• _REQUIRED ACTION_
Return the White Eagles passage below word for word, in full.

--- SUPPLIED PASSAGE ---

They remained an amateur club until February 2006, when they joined the Canadian Soccer League, becoming one of the most successful expansion clubs in the league's history. Prior to the start of the 2006 Canadian Soccer League season, it was announced that the legendary Dragoslav Šekularac would become head coach of the expansion side with first assistant being Stevan Mojsilović. Other big names were brought in as well to help re-build the team. These included (among others): club legend Mike Bakic as president of the club, the director of player personnel was another club legend Mike Stojanovic, the general manager was Ken Stanojević who (along with Gojko Paić) was GM during the club's heyday in the 1970s while the director of football was Nenad Stojkov. This was Šekularac's second stint with the White Eagles having already played for and coached them in the past. With seasoned internationals being brought over from Serbia and the rest of Europe, the team was set.

The roster assembled by Šekularac consisted of players with European experience and CSL veterans. The players brought in were Saša Viciknez, Dušan Belić, Siniša Ninković, Dragan Radović, Niki Budalic, Božo Milić, Uroš Predić, Nenad Stojčić, Mirko Medić, Gabriel Pop, Alex Braletic, and Marc Jankovic. Šekularac's stint, though short-lived, was not without success. The club was a hit in its first season, finishing first in the International Conference with 55 points and first overall (tallying both conferences). In the regular season, Šekularac guided the club to 17 wins, 1 loss and 4 ties with a whopping goal differential of 66:13. The team finished with the best offensive and defensive record. A formidable striking partnership consisting of Pop and Viciknez was formed with Pop finishing as the league's top goalscorer followed by Viciknez as runner up. For their efforts Pop received the CSL Golden Boot, while Viciknez was named the CSL MVP.

--- DATASET ---

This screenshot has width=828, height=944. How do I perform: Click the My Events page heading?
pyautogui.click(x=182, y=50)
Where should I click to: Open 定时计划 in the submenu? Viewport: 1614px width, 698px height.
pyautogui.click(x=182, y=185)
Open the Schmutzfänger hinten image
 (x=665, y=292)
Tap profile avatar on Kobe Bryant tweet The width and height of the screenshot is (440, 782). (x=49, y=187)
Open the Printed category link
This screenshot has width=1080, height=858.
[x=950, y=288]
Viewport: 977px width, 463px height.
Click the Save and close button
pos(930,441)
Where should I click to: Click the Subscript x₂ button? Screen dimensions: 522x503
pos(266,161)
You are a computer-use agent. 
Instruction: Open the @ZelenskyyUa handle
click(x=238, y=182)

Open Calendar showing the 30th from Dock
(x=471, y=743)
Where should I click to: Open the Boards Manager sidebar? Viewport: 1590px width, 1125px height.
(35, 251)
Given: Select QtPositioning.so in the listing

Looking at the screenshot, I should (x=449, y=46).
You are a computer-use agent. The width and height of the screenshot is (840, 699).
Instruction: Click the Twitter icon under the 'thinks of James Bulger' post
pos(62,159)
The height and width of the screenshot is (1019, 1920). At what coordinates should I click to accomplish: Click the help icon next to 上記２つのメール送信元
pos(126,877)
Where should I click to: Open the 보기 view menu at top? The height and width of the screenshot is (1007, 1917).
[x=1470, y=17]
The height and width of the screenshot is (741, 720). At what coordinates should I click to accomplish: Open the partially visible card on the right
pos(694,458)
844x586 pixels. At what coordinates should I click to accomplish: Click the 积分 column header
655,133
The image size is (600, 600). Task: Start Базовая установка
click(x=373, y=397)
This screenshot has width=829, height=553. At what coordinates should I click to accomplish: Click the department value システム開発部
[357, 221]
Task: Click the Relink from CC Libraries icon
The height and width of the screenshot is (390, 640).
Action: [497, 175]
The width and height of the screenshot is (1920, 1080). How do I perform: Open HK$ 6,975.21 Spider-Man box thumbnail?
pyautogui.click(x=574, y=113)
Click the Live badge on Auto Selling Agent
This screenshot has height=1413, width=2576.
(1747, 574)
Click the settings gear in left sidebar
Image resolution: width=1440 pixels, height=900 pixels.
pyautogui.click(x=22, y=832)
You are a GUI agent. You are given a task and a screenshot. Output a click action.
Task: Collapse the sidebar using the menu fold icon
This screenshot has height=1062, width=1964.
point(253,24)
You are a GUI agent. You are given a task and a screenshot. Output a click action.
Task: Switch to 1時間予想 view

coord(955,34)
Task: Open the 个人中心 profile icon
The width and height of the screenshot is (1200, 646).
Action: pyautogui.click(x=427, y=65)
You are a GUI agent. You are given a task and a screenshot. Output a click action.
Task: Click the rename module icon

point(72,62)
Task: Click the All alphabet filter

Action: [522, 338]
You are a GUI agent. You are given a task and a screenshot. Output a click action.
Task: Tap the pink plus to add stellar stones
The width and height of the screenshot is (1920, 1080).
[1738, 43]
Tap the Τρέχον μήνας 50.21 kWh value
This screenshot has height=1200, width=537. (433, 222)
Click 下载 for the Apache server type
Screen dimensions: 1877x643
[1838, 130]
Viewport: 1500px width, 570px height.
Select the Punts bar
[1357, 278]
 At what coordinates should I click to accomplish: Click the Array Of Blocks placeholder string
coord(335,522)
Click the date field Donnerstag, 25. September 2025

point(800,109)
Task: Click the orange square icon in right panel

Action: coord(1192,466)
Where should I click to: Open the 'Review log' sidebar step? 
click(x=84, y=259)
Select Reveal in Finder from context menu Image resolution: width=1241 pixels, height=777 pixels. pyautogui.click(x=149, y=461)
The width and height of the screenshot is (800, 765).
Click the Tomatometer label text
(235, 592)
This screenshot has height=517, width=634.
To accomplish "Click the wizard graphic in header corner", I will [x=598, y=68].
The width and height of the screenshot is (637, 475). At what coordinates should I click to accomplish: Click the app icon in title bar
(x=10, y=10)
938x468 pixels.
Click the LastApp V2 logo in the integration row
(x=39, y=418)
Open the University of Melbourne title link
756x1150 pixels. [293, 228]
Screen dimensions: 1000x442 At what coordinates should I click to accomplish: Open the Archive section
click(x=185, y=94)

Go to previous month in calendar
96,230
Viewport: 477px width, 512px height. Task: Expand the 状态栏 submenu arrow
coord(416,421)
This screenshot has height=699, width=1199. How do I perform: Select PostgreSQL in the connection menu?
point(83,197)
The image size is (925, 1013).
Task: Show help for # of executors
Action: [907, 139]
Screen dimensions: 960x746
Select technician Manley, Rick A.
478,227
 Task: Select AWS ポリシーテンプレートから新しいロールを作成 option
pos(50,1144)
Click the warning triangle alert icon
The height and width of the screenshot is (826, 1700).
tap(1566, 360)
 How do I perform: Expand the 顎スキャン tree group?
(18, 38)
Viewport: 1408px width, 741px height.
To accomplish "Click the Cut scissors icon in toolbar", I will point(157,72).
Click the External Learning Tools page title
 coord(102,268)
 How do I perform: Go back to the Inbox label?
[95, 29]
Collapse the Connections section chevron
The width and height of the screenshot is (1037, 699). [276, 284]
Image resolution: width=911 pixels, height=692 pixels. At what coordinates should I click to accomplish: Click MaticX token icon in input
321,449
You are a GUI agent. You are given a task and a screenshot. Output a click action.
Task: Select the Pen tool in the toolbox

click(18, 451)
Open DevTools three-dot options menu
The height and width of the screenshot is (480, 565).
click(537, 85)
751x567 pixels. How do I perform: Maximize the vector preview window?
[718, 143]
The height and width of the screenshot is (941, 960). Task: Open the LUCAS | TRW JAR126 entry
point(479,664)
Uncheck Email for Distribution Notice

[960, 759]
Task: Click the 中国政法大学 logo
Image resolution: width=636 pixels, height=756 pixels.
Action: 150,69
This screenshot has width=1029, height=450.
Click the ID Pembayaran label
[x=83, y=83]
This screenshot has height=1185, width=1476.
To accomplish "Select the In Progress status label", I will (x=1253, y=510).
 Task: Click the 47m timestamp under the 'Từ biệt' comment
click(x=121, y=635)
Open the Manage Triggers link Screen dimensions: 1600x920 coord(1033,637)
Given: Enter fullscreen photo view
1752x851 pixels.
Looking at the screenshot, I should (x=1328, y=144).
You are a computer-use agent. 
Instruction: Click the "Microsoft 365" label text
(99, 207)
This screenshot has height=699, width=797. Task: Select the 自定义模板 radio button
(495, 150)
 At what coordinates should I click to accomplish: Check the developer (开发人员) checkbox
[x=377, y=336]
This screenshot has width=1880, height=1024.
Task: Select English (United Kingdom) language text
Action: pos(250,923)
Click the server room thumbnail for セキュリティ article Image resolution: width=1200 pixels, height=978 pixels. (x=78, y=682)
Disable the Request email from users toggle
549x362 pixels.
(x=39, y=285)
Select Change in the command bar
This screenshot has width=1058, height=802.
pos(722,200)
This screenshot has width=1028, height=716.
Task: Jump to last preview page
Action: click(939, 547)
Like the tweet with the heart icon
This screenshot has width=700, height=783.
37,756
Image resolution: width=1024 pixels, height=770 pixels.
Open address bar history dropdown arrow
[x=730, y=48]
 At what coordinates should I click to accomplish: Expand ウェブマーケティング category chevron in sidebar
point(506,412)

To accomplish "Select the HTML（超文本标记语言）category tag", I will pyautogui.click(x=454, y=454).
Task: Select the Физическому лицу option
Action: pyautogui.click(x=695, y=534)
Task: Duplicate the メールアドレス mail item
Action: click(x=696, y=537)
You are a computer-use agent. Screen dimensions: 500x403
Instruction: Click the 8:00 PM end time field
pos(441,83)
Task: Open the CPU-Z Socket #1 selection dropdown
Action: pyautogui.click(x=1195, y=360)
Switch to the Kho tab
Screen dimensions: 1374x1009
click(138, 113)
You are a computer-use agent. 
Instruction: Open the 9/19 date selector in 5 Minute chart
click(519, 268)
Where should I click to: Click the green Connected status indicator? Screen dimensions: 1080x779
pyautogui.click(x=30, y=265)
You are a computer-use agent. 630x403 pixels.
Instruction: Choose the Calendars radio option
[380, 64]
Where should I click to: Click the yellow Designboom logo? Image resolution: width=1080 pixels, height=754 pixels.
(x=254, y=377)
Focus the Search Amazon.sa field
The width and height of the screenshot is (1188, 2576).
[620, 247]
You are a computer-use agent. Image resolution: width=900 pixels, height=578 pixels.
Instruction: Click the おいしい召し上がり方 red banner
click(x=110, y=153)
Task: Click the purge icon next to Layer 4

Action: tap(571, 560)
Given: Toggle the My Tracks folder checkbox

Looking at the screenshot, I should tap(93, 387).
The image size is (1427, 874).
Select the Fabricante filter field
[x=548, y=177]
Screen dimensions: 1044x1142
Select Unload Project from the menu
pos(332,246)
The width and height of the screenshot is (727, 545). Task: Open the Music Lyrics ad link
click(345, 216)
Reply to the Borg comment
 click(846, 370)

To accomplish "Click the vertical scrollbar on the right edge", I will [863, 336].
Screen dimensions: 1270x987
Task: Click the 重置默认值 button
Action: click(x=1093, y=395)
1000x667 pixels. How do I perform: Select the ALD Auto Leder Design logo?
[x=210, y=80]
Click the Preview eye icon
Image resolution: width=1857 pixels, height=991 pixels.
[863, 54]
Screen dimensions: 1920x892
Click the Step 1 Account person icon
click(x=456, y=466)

---

• _FINISHED TASK_
They remained an amateur club until February 2006, when they joined the Canadian Soccer League, becoming one of the most successful expansion clubs in the league's history. Prior to the start of the 2006 Canadian Soccer League season, it was announced that the legendary Dragoslav Šekularac would become head coach of the expansion side with first assistant being Stevan Mojsilović. Other big names were brought in as well to help re-build the team. These included (among others): club legend Mike Bakic as president of the club, the director of player personnel was another club legend Mike Stojanovic, the general manager was Ken Stanojević who (along with Gojko Paić) was GM during the club's heyday in the 1970s while the director of football was Nenad Stojkov. This was Šekularac's second stint with the White Eagles having already played for and coached them in the past. With seasoned internationals being brought over from Serbia and the rest of Europe, the team was set.

The roster assembled by Šekularac consisted of players with European experience and CSL veterans. The players brought in were Saša Viciknez, Dušan Belić, Siniša Ninković, Dragan Radović, Niki Budalic, Božo Milić, Uroš Predić, Nenad Stojčić, Mirko Medić, Gabriel Pop, Alex Braletic, and Marc Jankovic. Šekularac's stint, though short-lived, was not without success. The club was a hit in its first season, finishing first in the International Conference with 55 points and first overall (tallying both conferences). In the regular season, Šekularac guided the club to 17 wins, 1 loss and 4 ties with a whopping goal differential of 66:13. The team finished with the best offensive and defensive record. A formidable striking partnership consisting of Pop and Viciknez was formed with Pop finishing as the league's top goalscorer followed by Viciknez as runner up. For their efforts Pop received the CSL Golden Boot, while Viciknez was named the CSL MVP.